ABA adoption of ethical considerations for electronic communications

“[I]n this world, with great power there must also come great responsibility.” [1] 

Maybe the practice of law and technology was not exactly what Uncle Ben had in mind when he said those words, but they are applicable. As technology brings advancement, globalization, and power to our world, it is also bringing new challenges and responsibilities for attorneys. Given the recent increase in document leaks, data breaches, and virus attacks, it is not surprising that you can’t turn on the television, open your phone, or look at the internet without an article or update on the topic.

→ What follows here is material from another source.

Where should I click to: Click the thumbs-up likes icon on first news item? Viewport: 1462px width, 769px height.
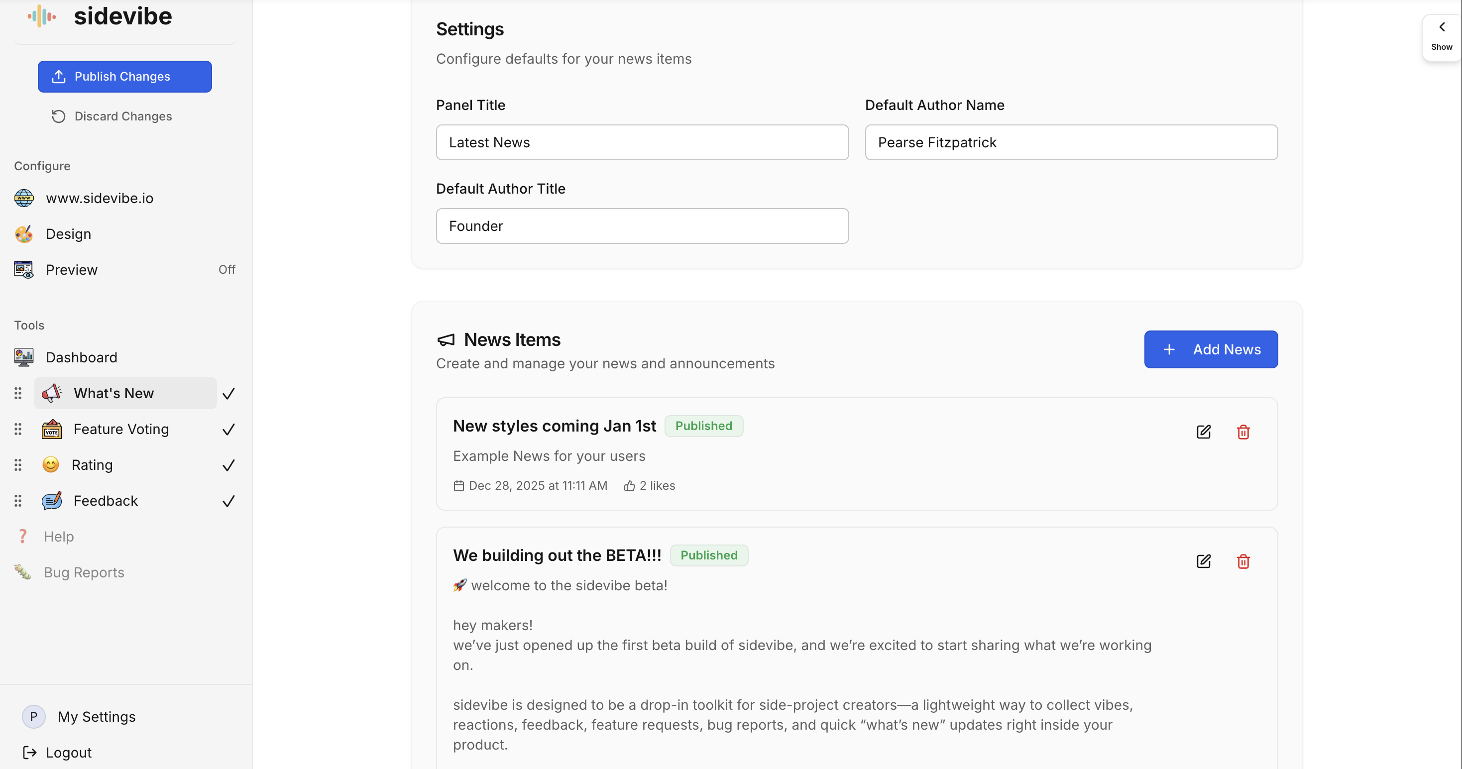(x=629, y=486)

Therefore, it should come as no surprise that the American Bar Association (ABA) recently provided new guidance to ensure attorneys have an understanding of some basic steps that should be considered when dealing with technology and the professional requirement to protect client information and communications.

On May 17, 2017, the ABA’s Standing Committee on Ethics and Professional Responsibility issued Formal Opinion 477.  The Committee acknowledged that the basic obligation of an attorney to maintain confidentiality has not changed.  However, the “role and risks of technology in the practice of law” have changed. [2] This Opinion is an update to ABA Formal Opinion 99-413, which was issued eighteen years ago, and it is intended to provide additional assistance and guidance to attorneys as they strive to stay up to date with changes in technology while maintaining confidential and privileged client information and communications. 

As Opinion 477 points out, the use of technology and email communications by attorneys has grown exponentially since the 1999 opinion. Attorneys and their staff “now regularly use a variety of devices to create, transmit and store confidential communications, including desktop, laptop and notebook computers, tablet devices, smartphones, and cloud resources and storage locations. Each device and each storage location offers an opportunity for the inadvertent or unauthorized disclosure of information relating to the representation, and thus implicate a lawyer’s ethical duties.” [3]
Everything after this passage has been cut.